EXTRAIT:
La frontière polonaise n’est qu’à une heure de Berlin ; mais, aux yeux de l’Allemand moyen, New York, Paris, Rome ou Majorque sont plus proches. Depuis 1989, toutefois, non seulement la partie orientale de l’Allemagne appartient à l’Europe, mais il en va de même pour tout un monde que nombre d’Occidentaux ont jusqu’à présent considéré avec davantage de condescendance que d’intérêt et de sympathie.
Cet Orient européen ne nous a pourtant pas encore livré tous ses secrets, loin de là. Il faut découvrir les pays Baltes, dont l’histoire est profondément européenne, et tout spécialement Riga, la capitale de la Lettonie ; le Littoral de Courlande et Nida [Nidden], la petite ville lituanienne où Thomas Mann avait sa résidence d’été ; Kaliningrad [Königsberg], actuellement une enclave russe, coincée au bord de la Baltique, entre la Lituanie et la Pologne ; Lvov [Lemberg], la deuxième ville d’Ukraine occidentale ; le Littoral de Crimée, avec la station balnéaire de Yalta, où les Trois Grands se partagèrent le monde en février 1945, et le port de Sébastopol qui abrite la flotte russe de la mer Noire ; Vladivostok, l’ultime ville russe, située au terminus du Transsibérien, face au Japon, à côté de la Corée et de la Chine ; les grands fleuves et les espaces infinis ; les langues et les mentalités de leurs habitants ; l’histoire souvent très riche mais aussi tragique de ces lieux perdus de la mémoire européenne.

[Enregistrements de texte et de pointage d’éléments]
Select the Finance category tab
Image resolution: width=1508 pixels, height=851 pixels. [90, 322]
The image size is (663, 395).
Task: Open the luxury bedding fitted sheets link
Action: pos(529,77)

ÉNONCÉ DÉTAILLÉ:
Dans l’extrait sur l’Orient européen, recopiez le passage qui s’ouvre sur les mots contenant « La frontière polonaise » et se ferme sur « et de sympathie. », en substituant « Dresde » à « Berlin ».

RÉPONSE COMPLÈTE:
La frontière polonaise n’est qu’à une heure de Dresde ; mais, aux yeux de l’Allemand moyen, New York, Paris, Rome ou Majorque sont plus proches. Depuis 1989, toutefois, non seulement la partie orientale de l’Allemagne appartient à l’Europe, mais il en va de même pour tout un monde que nombre d’Occidentaux ont jusqu’à présent considéré avec davantage de condescendance que d’intérêt et de sympathie.